Outra fonte de energia para as mineradoras é o carvão, muitas vezes extraído da produção de eucalipto, que vem tomando territórios pelas terras do Vale. Muitas famílias tiveram suas terras compradas a baixo custo, enchendo as cidades sem estrutura para recebê-las. A monocultura do eucalipto tem diminuído a diversidade da região, ocupado os campos que antes eram considerados “comuns” e usados para a solta do gado. Além disso, as plantações recebem defensivos tóxicos jogados por aviões, preocupando as populações do entorno, pelo alcance que estas nuvens tóxicas podem tomar.
A própria extração de pedras tem deixado suas marcas. Depois de alguns anos de intensa exploração, na cidade de Itinga foram percebidas danificações em casas históricas, o que gerou revolta da população que se articulou e fez com que as empresas que atuam ali não mais passassem com suas cargas por dentro da cidade. Mas o município vem sofrendo com uma degradação silenciosa que, aos poucos, vem à tona. Trata-se das grutas com pinturas rupestres e artesanatos primitivos, engolidas pelas máquinas da mineração, ao invés de se tornarem documentos da história do Vale do Jequitinhonha, que tem registros de povoação de 11.000 anos.

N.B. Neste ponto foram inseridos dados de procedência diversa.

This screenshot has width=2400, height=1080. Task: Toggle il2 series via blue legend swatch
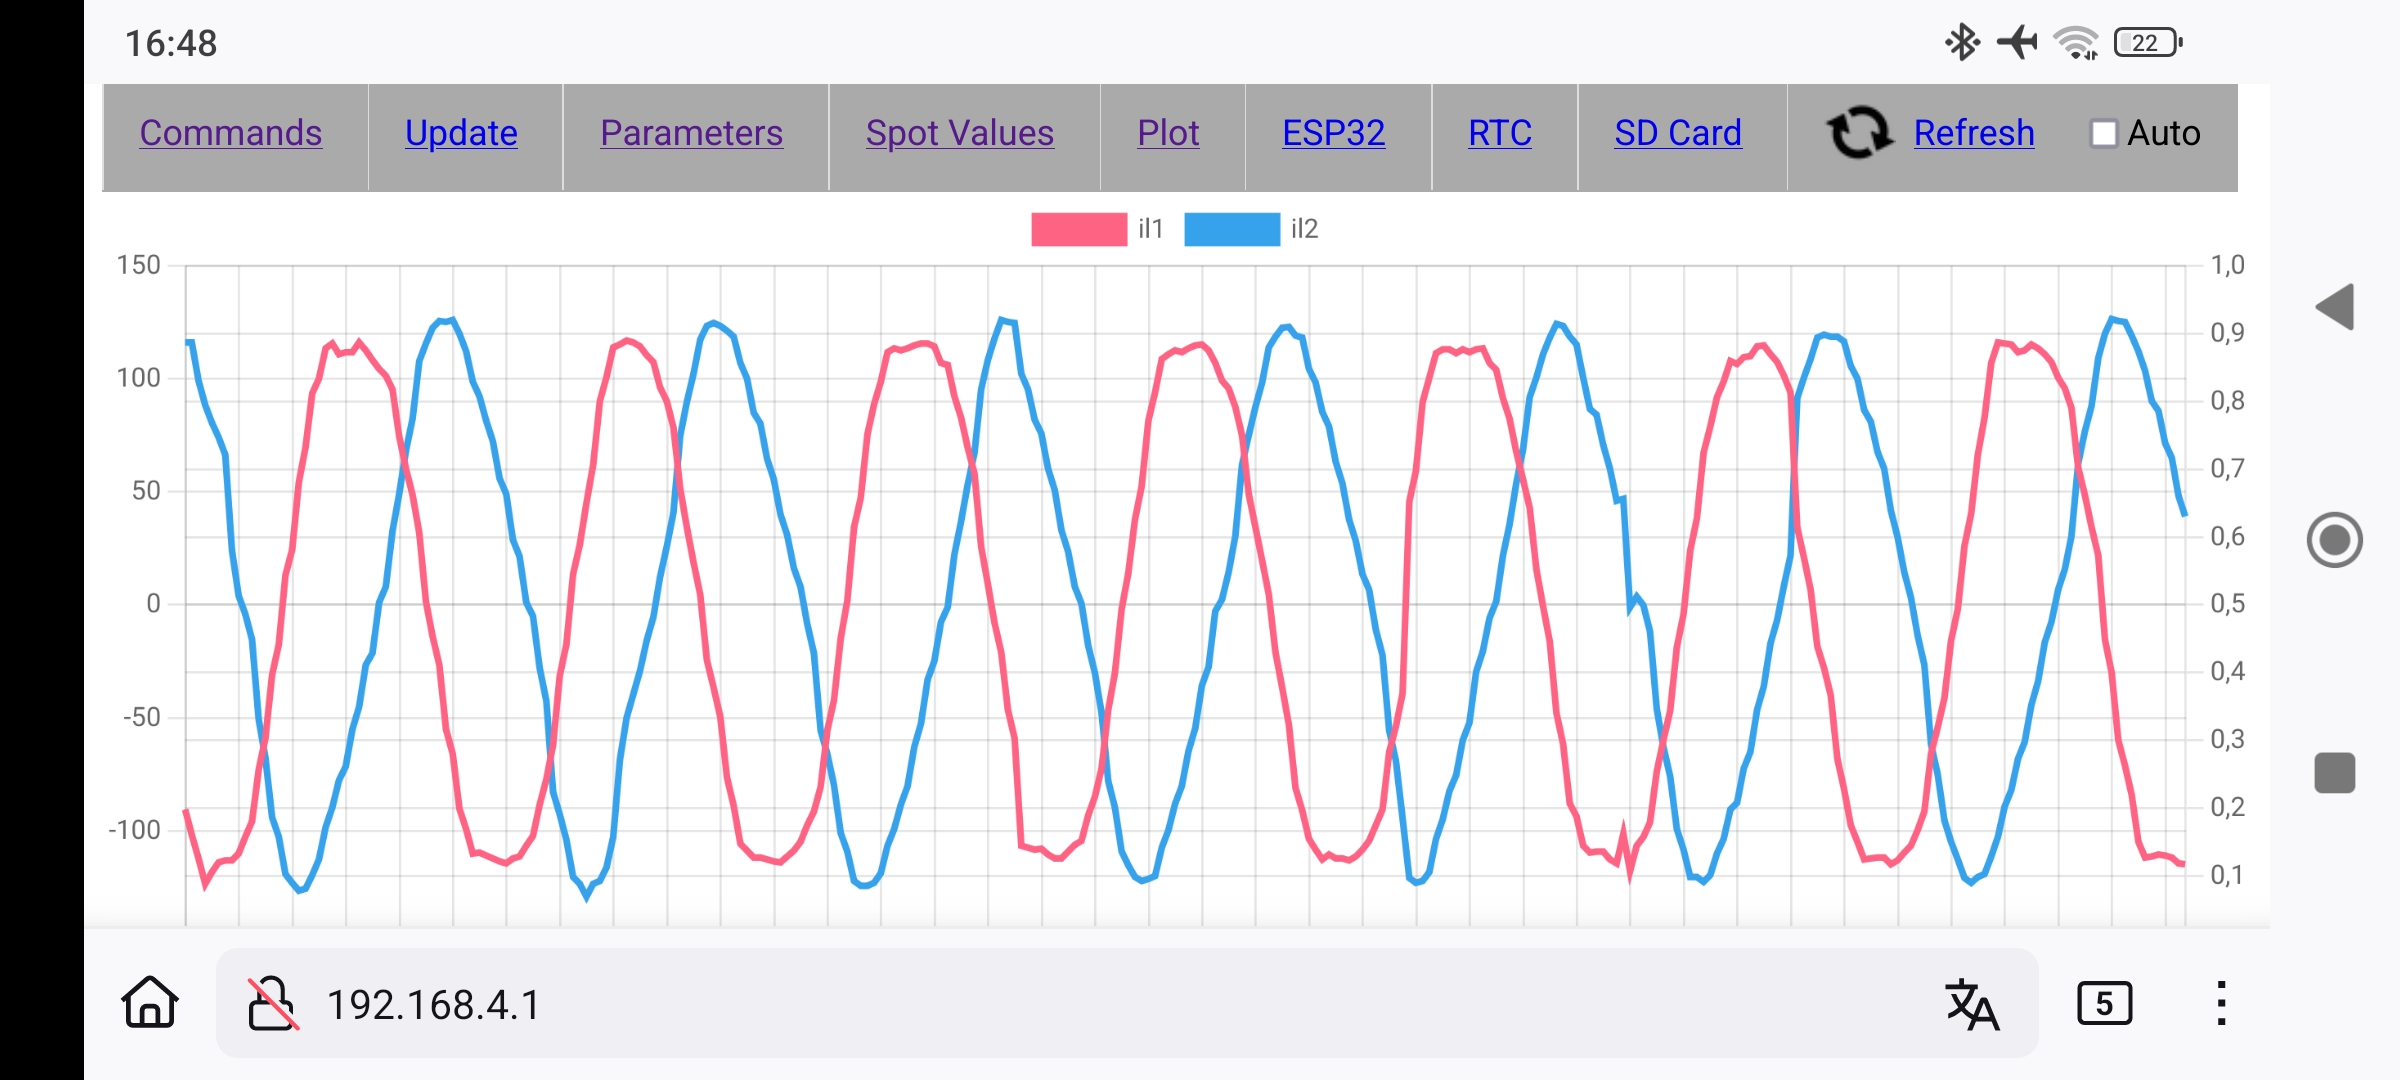1231,229

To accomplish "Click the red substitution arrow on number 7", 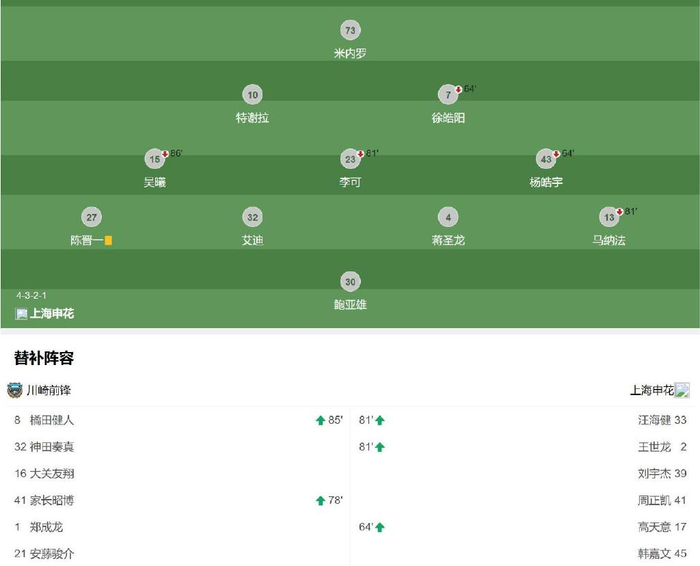I will (458, 89).
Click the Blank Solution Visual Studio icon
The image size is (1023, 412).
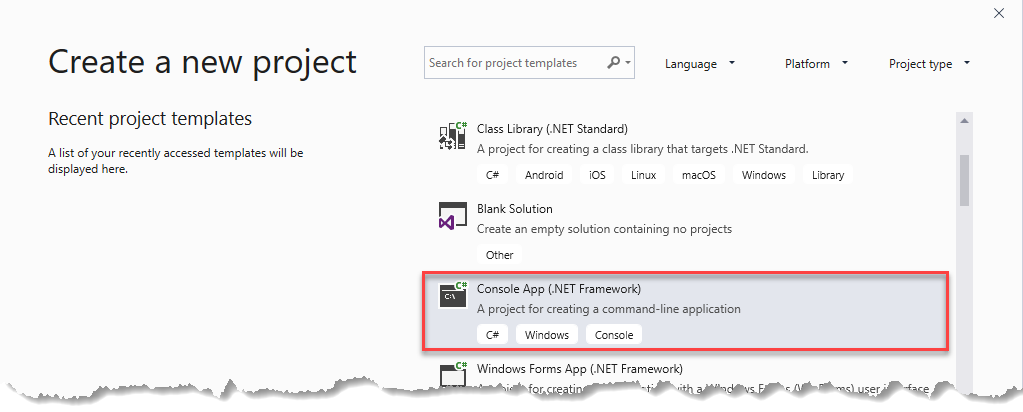453,216

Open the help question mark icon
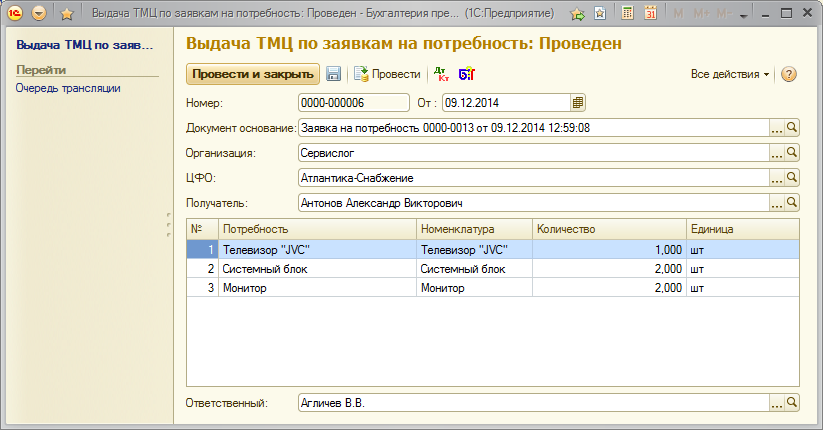pyautogui.click(x=788, y=75)
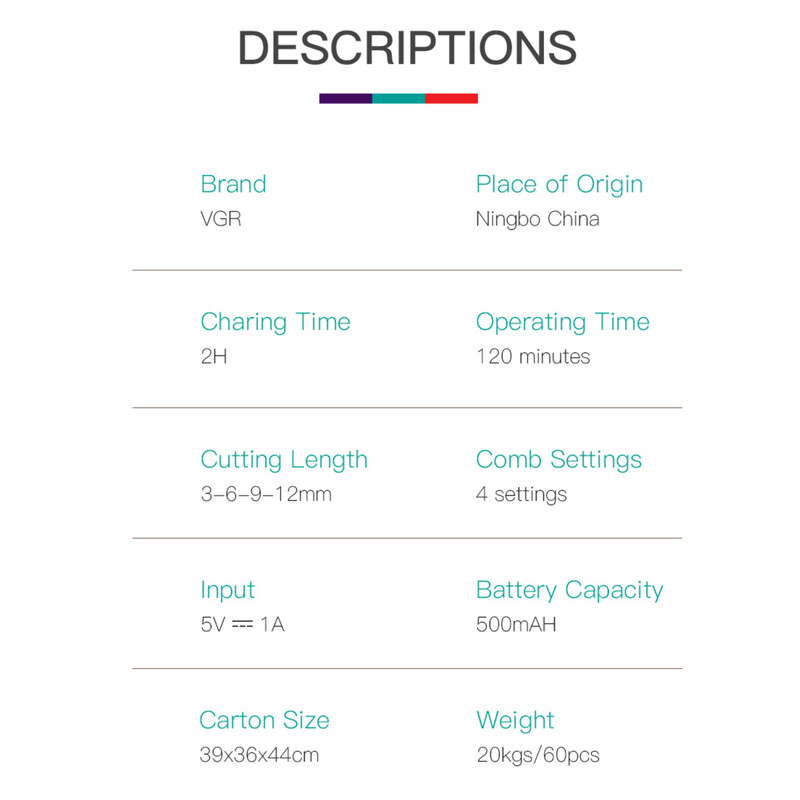Click the Input label
This screenshot has width=800, height=800.
pyautogui.click(x=228, y=591)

Esta teia que serve para beneficiar apenas algumas empresas, muitas delas estrangeiras, vem sendo denunciada pelas comunidades, cansadas de tanta exploração. A UFMG estuda estes conflitos e já está em avançado processo de construção de um mapa, que servirá para pesquisa e denúncia dos malefícios do sistema perverso do capitalismo.
Aproximando-se a “comemoração da independência do Brasil”, os povos do Vale resolvem gritar para que esta independência também os alcance. Eles clamam pela valorização deste povo, reconhecido mundialmente por sua cultura, mas também mundialmente conhecido por sua pobreza, conseqüência dos longos anos de exploração. Os povos do Vale do Jequitinhonha exigem liberdade!